====== Given records
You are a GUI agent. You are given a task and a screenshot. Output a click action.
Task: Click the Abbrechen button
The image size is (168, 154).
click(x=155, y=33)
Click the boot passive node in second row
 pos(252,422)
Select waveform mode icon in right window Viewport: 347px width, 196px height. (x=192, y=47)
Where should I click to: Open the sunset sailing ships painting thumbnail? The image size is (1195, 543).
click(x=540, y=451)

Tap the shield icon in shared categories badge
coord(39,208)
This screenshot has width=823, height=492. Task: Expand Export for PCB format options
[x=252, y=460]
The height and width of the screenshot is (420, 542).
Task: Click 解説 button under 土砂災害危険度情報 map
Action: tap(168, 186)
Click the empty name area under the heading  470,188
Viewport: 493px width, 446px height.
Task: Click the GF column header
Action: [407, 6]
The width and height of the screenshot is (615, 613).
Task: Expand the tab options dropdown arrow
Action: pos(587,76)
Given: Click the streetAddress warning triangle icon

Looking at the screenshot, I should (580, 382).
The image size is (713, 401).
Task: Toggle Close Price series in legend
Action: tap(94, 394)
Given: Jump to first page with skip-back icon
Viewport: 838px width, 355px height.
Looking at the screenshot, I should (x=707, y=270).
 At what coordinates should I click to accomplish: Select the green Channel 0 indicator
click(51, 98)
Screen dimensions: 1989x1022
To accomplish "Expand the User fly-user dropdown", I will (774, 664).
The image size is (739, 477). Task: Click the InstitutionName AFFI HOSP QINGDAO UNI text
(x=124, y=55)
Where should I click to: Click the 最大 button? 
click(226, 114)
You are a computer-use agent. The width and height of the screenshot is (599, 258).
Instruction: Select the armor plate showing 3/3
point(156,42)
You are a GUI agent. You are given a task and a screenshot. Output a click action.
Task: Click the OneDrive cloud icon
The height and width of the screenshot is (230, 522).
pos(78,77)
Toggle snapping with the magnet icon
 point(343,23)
============
■ **Written instruction**: Reproduce the material above word for word, from the line with "Select waveform mode" to the line with "will (774, 664).", including both of those lines.

■ **Written response**:
Select waveform mode icon in right window Viewport: 347px width, 196px height. (x=192, y=47)
Where should I click to: Open the sunset sailing ships painting thumbnail? The image size is (1195, 543).
click(x=540, y=451)

Tap the shield icon in shared categories badge
coord(39,208)
This screenshot has width=823, height=492. Task: Expand Export for PCB format options
[x=252, y=460]
The height and width of the screenshot is (420, 542).
Task: Click 解説 button under 土砂災害危険度情報 map
Action: tap(168, 186)
Click the empty name area under the heading  470,188
Viewport: 493px width, 446px height.
Task: Click the GF column header
Action: [407, 6]
The width and height of the screenshot is (615, 613).
Task: Expand the tab options dropdown arrow
Action: pos(587,76)
Given: Click the streetAddress warning triangle icon

Looking at the screenshot, I should (580, 382).
The image size is (713, 401).
Task: Toggle Close Price series in legend
Action: tap(94, 394)
Given: Jump to first page with skip-back icon
Viewport: 838px width, 355px height.
Looking at the screenshot, I should (x=707, y=270).
 At what coordinates should I click to accomplish: Select the green Channel 0 indicator
click(51, 98)
Screen dimensions: 1989x1022
To accomplish "Expand the User fly-user dropdown", I will (774, 664).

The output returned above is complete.